Presidential elections were held in Mauritania on 22 June 2019, with a second round planned for 6 July if no candidate had received more than 50% of the vote. The result was a first round victory for Mohamed Ould Ghazouani who won with 52 percent of the vote. However, opposition rejected the results, calling it "another army coup." On 1 July 2019, Mauritania's constitutional council confirmed Ghazouani as president and rejected a challenge by opposition.

With incumbent President Mohamed Ould Abdel Aziz not running, the elections were reported to be the first peaceful transfer of power since the country's independence from France in 1960.

Electoral system
Under Article 26 of the constitution, the president is elected for a five-year term using the two round system.
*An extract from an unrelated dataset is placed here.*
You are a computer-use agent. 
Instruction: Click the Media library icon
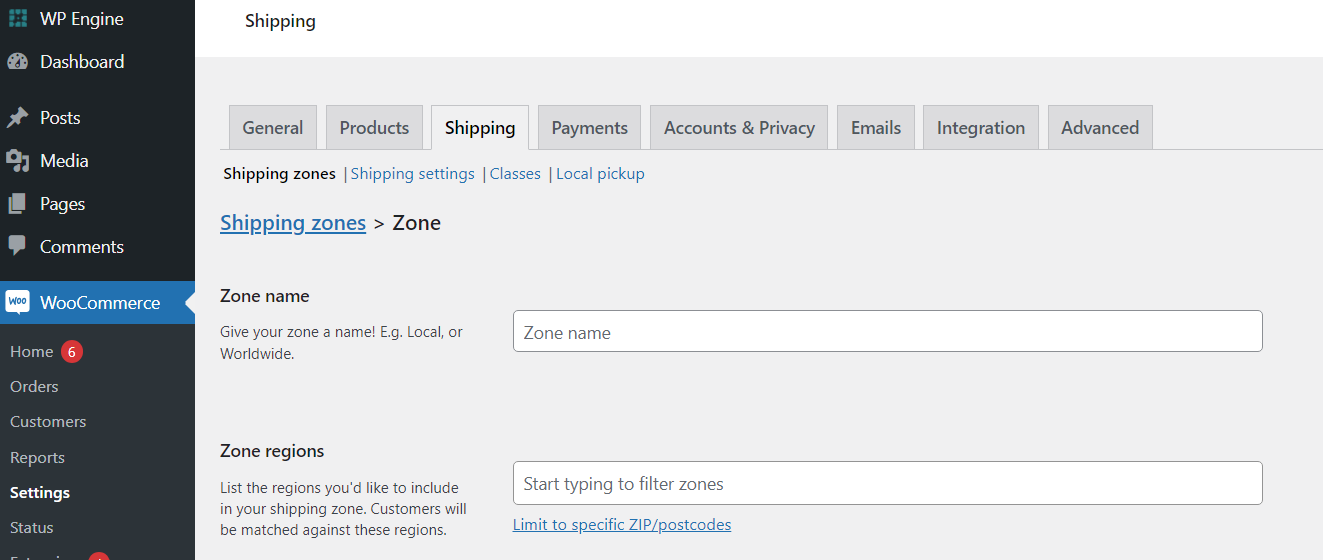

If no candidate receives an absolute majority of the vote in the first round, a second round is held two weeks later between the two candidates who received the most votes.

Candidacy is restricted to citizens by birth aged between 40 and 75 (on the day of the first round) who have not had their civil and political rights removed. Article 23 also stipulates that the president has to be a Muslim. Article 28 establishes a term limit of two mandates, allowing the president to only be re-elected once.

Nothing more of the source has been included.